§ The request
Rewrite the material below, changing "Payments product logo" to "Billing product logo" and keeping everything else the same.

§ Given information
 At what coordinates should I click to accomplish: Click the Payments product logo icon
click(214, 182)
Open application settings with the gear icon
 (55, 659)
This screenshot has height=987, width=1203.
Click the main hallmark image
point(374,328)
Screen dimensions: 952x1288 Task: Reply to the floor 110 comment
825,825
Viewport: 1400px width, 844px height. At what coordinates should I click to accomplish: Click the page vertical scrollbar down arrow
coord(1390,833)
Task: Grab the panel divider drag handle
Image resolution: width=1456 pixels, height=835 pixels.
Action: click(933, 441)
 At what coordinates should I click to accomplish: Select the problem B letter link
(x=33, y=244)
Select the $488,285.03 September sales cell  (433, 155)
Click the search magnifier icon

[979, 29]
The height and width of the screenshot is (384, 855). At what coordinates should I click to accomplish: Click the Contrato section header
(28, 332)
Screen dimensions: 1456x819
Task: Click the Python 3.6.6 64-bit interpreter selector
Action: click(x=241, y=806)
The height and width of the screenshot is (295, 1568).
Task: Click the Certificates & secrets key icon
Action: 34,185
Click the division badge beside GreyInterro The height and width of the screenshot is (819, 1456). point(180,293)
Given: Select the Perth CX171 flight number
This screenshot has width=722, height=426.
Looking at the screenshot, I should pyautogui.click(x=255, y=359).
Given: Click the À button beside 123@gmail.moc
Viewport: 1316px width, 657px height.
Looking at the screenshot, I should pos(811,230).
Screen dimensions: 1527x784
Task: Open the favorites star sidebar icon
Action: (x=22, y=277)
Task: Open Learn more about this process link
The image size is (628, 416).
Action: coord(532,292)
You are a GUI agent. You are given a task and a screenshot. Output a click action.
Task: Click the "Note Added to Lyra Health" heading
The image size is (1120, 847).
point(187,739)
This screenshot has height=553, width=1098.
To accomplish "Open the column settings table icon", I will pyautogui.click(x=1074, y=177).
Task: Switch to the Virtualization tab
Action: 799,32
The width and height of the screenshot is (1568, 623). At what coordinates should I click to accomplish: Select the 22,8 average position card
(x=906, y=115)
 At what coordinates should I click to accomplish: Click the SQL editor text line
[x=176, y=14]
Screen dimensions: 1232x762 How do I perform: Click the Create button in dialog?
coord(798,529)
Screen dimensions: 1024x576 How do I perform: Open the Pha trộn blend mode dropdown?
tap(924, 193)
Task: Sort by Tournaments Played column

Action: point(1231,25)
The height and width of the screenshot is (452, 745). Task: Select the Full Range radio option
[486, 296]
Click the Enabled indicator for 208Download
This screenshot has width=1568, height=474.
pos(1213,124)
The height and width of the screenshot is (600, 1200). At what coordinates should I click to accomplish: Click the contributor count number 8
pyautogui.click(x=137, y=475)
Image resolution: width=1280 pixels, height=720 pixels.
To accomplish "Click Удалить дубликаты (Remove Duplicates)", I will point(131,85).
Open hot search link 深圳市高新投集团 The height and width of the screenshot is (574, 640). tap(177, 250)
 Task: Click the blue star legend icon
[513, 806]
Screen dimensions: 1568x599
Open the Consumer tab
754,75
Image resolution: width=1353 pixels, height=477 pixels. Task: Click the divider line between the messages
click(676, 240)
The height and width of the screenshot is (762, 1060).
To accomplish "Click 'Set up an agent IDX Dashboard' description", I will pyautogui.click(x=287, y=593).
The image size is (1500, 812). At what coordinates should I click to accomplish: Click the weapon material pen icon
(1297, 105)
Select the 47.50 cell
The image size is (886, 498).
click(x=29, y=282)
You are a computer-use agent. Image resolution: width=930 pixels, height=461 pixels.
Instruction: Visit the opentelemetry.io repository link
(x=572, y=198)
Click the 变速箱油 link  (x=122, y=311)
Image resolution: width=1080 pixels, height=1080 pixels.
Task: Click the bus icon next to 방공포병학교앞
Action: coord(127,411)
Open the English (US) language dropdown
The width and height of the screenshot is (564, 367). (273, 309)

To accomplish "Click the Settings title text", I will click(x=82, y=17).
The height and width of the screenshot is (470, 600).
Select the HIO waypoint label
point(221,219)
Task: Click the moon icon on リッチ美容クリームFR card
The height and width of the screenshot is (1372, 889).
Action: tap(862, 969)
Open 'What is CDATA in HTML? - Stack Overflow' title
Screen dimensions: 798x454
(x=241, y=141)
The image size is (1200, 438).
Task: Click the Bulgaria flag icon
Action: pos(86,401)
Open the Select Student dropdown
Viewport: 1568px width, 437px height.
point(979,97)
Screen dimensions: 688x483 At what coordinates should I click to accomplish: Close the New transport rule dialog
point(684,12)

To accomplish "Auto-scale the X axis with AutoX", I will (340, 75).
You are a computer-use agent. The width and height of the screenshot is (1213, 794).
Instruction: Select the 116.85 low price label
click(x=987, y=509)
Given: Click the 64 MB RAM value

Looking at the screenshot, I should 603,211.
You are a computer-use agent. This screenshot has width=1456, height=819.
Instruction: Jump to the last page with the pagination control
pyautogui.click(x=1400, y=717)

§ Task solution
 At what coordinates should I click to accomplish: Click the Billing product logo icon
click(214, 182)
Open application settings with the gear icon
 (55, 659)
This screenshot has height=987, width=1203.
Click the main hallmark image
point(374,328)
Screen dimensions: 952x1288 Task: Reply to the floor 110 comment
825,825
Viewport: 1400px width, 844px height. At what coordinates should I click to accomplish: Click the page vertical scrollbar down arrow
coord(1390,833)
Task: Grab the panel divider drag handle
Image resolution: width=1456 pixels, height=835 pixels.
Action: click(933, 441)
 At what coordinates should I click to accomplish: Select the problem B letter link
(x=33, y=244)
Select the $488,285.03 September sales cell  (433, 155)
Click the search magnifier icon

[979, 29]
The height and width of the screenshot is (384, 855). At what coordinates should I click to accomplish: Click the Contrato section header
(28, 332)
Screen dimensions: 1456x819
Task: Click the Python 3.6.6 64-bit interpreter selector
Action: click(x=241, y=806)
The height and width of the screenshot is (295, 1568).
Task: Click the Certificates & secrets key icon
Action: 34,185
Click the division badge beside GreyInterro The height and width of the screenshot is (819, 1456). point(180,293)
Given: Select the Perth CX171 flight number
This screenshot has width=722, height=426.
Looking at the screenshot, I should pyautogui.click(x=255, y=359).
Given: Click the À button beside 123@gmail.moc
Viewport: 1316px width, 657px height.
Looking at the screenshot, I should pos(811,230).
Screen dimensions: 1527x784
Task: Open the favorites star sidebar icon
Action: (x=22, y=277)
Task: Open Learn more about this process link
The image size is (628, 416).
Action: coord(532,292)
You are a GUI agent. You are given a task and a screenshot. Output a click action.
Task: Click the "Note Added to Lyra Health" heading
The image size is (1120, 847).
point(187,739)
This screenshot has height=553, width=1098.
To accomplish "Open the column settings table icon", I will pyautogui.click(x=1074, y=177).
Task: Switch to the Virtualization tab
Action: 799,32
The width and height of the screenshot is (1568, 623). At what coordinates should I click to accomplish: Select the 22,8 average position card
(x=906, y=115)
 At what coordinates should I click to accomplish: Click the SQL editor text line
[x=176, y=14]
Screen dimensions: 1232x762 How do I perform: Click the Create button in dialog?
coord(798,529)
Screen dimensions: 1024x576 How do I perform: Open the Pha trộn blend mode dropdown?
tap(924, 193)
Task: Sort by Tournaments Played column

Action: point(1231,25)
The height and width of the screenshot is (452, 745). Task: Select the Full Range radio option
[486, 296]
Click the Enabled indicator for 208Download
This screenshot has width=1568, height=474.
pos(1213,124)
The height and width of the screenshot is (600, 1200). At what coordinates should I click to accomplish: Click the contributor count number 8
pyautogui.click(x=137, y=475)
Image resolution: width=1280 pixels, height=720 pixels.
To accomplish "Click Удалить дубликаты (Remove Duplicates)", I will point(131,85).
Open hot search link 深圳市高新投集团 The height and width of the screenshot is (574, 640). tap(177, 250)
 Task: Click the blue star legend icon
[513, 806]
Screen dimensions: 1568x599
Open the Consumer tab
754,75
Image resolution: width=1353 pixels, height=477 pixels. Task: Click the divider line between the messages
click(676, 240)
The height and width of the screenshot is (762, 1060).
To accomplish "Click 'Set up an agent IDX Dashboard' description", I will pyautogui.click(x=287, y=593).
The image size is (1500, 812). At what coordinates should I click to accomplish: Click the weapon material pen icon
(1297, 105)
Select the 47.50 cell
The image size is (886, 498).
click(x=29, y=282)
You are a computer-use agent. Image resolution: width=930 pixels, height=461 pixels.
Instruction: Visit the opentelemetry.io repository link
(x=572, y=198)
Click the 变速箱油 link  (x=122, y=311)
Image resolution: width=1080 pixels, height=1080 pixels.
Task: Click the bus icon next to 방공포병학교앞
Action: coord(127,411)
Open the English (US) language dropdown
The width and height of the screenshot is (564, 367). (273, 309)

To accomplish "Click the Settings title text", I will click(x=82, y=17).
The height and width of the screenshot is (470, 600).
Select the HIO waypoint label
point(221,219)
Task: Click the moon icon on リッチ美容クリームFR card
The height and width of the screenshot is (1372, 889).
Action: tap(862, 969)
Open 'What is CDATA in HTML? - Stack Overflow' title
Screen dimensions: 798x454
(x=241, y=141)
The image size is (1200, 438).
Task: Click the Bulgaria flag icon
Action: pos(86,401)
Open the Select Student dropdown
Viewport: 1568px width, 437px height.
point(979,97)
Screen dimensions: 688x483 At what coordinates should I click to accomplish: Close the New transport rule dialog
point(684,12)

To accomplish "Auto-scale the X axis with AutoX", I will (340, 75).
You are a computer-use agent. The width and height of the screenshot is (1213, 794).
Instruction: Select the 116.85 low price label
click(x=987, y=509)
Given: Click the 64 MB RAM value

Looking at the screenshot, I should 603,211.
You are a computer-use agent. This screenshot has width=1456, height=819.
Instruction: Jump to the last page with the pagination control
pyautogui.click(x=1400, y=717)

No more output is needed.